ÉDITORIAL
Punition collective
Officiellement, l'opération " Pluie d'été " de l'armée israélienne a deux
objectifs : la libération du caporal Gilad Shalit, capturé lors de l'attaque
d'un poste de contrôle devant la bande de Gaza et devenu otage de groupes armés
palestiniens ; la fin des tirs de mortier depuis Gaza contre des villes
israéliennes limitrophes.
Pour y parvenir, l'armée a mis en oeuvre des moyens inégalés depuis les
attaques aériennes sur Gaza en 2003-2004 : bombardement de centrales
électriques, de réseaux d'adduction d'eau, de bâtiments publics, de routes, de
champs et de vergers, tentatives d'assassinat de dirigeants du Mouvement
islamique Hamas, capture d'une soixantaine de ministres et d'élus de ce parti,
qui dirige l'Autorité palestinienne depuis janvier.
Sur les quarante morts palestiniens des derniers jours, selon l'ONG
israélienne Betselem, les deux tiers étaient des civils, dont plusieurs enfants.
Les observateurs relèvent que l'armée pratique aussi, notamment, le passage
nocturne à très basse altitude de chasseurs-bombardiers au-dessus des
agglomérations.

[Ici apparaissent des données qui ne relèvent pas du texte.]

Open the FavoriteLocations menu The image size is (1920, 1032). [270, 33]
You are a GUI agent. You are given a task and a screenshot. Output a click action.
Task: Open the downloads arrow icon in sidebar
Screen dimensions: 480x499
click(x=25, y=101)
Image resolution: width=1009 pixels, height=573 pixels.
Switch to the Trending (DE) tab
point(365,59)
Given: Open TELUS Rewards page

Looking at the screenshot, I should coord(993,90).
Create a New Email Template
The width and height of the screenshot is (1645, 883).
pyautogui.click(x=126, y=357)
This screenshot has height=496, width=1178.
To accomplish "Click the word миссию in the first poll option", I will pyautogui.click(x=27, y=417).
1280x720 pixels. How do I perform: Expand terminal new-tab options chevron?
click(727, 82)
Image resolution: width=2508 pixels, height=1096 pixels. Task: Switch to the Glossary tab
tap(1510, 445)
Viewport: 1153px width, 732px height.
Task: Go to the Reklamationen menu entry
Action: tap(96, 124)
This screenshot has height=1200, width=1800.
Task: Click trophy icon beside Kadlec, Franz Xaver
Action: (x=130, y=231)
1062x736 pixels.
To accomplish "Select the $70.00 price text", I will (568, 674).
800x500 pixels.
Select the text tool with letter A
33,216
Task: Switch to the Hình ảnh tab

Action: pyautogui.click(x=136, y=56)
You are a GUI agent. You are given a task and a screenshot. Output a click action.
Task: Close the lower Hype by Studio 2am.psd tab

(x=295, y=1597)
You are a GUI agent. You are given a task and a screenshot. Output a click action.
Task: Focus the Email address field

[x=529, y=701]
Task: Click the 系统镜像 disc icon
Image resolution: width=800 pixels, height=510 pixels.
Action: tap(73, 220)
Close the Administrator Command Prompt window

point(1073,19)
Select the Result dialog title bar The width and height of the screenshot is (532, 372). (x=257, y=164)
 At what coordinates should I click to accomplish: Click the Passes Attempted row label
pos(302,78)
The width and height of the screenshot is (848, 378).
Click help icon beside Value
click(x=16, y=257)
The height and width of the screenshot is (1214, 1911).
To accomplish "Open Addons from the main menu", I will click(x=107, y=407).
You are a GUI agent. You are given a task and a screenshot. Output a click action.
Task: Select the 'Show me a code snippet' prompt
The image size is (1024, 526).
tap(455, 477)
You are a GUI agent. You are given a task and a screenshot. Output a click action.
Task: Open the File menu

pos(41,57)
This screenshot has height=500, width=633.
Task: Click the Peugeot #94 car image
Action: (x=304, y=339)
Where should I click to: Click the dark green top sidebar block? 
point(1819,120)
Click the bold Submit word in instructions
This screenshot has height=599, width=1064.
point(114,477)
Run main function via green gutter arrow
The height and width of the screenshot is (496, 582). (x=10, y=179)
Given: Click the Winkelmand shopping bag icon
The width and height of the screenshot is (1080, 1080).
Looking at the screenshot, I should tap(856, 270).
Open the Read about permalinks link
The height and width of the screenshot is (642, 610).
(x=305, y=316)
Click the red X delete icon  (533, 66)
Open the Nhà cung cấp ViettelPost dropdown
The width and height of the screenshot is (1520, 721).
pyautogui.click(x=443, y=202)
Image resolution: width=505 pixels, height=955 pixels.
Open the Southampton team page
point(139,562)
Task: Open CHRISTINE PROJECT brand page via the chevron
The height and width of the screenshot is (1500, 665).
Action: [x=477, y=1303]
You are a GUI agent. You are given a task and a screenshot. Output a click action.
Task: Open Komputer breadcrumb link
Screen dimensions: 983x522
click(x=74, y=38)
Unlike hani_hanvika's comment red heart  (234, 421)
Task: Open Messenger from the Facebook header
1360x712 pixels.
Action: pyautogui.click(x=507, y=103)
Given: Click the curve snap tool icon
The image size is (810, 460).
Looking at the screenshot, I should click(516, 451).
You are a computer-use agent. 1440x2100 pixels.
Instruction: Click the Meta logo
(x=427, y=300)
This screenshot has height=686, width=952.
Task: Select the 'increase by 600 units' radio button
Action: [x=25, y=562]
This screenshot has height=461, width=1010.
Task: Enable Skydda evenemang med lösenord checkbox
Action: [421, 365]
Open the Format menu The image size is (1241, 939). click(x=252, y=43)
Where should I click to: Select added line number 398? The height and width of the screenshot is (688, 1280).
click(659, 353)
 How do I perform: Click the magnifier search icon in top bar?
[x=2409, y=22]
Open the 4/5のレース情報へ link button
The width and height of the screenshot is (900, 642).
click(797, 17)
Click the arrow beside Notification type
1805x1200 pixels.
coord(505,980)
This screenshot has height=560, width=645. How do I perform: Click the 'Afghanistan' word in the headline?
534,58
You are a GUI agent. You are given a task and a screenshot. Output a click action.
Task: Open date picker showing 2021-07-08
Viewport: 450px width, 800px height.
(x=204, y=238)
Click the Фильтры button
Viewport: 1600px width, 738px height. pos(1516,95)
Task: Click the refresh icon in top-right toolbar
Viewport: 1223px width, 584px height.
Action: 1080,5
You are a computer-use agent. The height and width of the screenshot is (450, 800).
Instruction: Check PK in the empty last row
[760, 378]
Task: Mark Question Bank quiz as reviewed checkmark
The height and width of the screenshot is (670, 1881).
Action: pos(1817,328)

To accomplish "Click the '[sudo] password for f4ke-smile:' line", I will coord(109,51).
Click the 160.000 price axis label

Le bruit du franchissement du mur du son détruit les vitres des
maisons et terrorise les habitants. Diverses associations israéliennes de
défense des droits de l'homme ont demandé à la Cour suprême d'agir pour que
l'armée mette fin à des actes qui apparaissent, selon leurs termes, comme une "
punition collective " d'un million et demi d'êtres humains, et pas seulement
comme une " opération antiterroriste ".
Les ordres de l'état-major, avalisés par le gouvernement, posent deux
types de problème. Le premier est moral et juridique. Israël enfreint le droit
international sur l'occupation de territoires et le droit de la guerre, qui
proscrivent les punitions collectives de populations. Le bombardement soutenu de
bâtiments civils ne peut pas être une réponse à des tirs de mortiers artisanaux.
L'indignation d'Israël devant la prise en otage d'un soldat est très légitime,
mais elle le serait encore plus si l'Etat juif ne détenait pas un millier de
Palestiniens capturés chez eux et emprisonnés, certains depuis des années, sans
acte d'accusation ni jugement.
L'action en cours est-elle " efficace " ? C'est la seconde question. Un
dicton israélien dit : " Ce qui ne marche pas par la force marchera avec plus de
force encore. " Le quotidien de référence Haaretz rétorquait, jeudi 6 juillet :
" La puissance d'Israël tout comme sa capacité de dissuasion n'ont jamais été
endommagés par la sous-utilisation de la force, mais par son suremploi. La
détermination et la résistance palestinienne croissent toujours lorsque leur
situation empire. "
Croire, comme cela semble être le cas des dirigeants israéliens, qu'une
fois brisée, la population palestinienne se détournera du Hamas, et que ce
dernier pourra dès lors être lui-même éradiqué, est un leurre politique
dévastateur, en premier lieu pour Israël.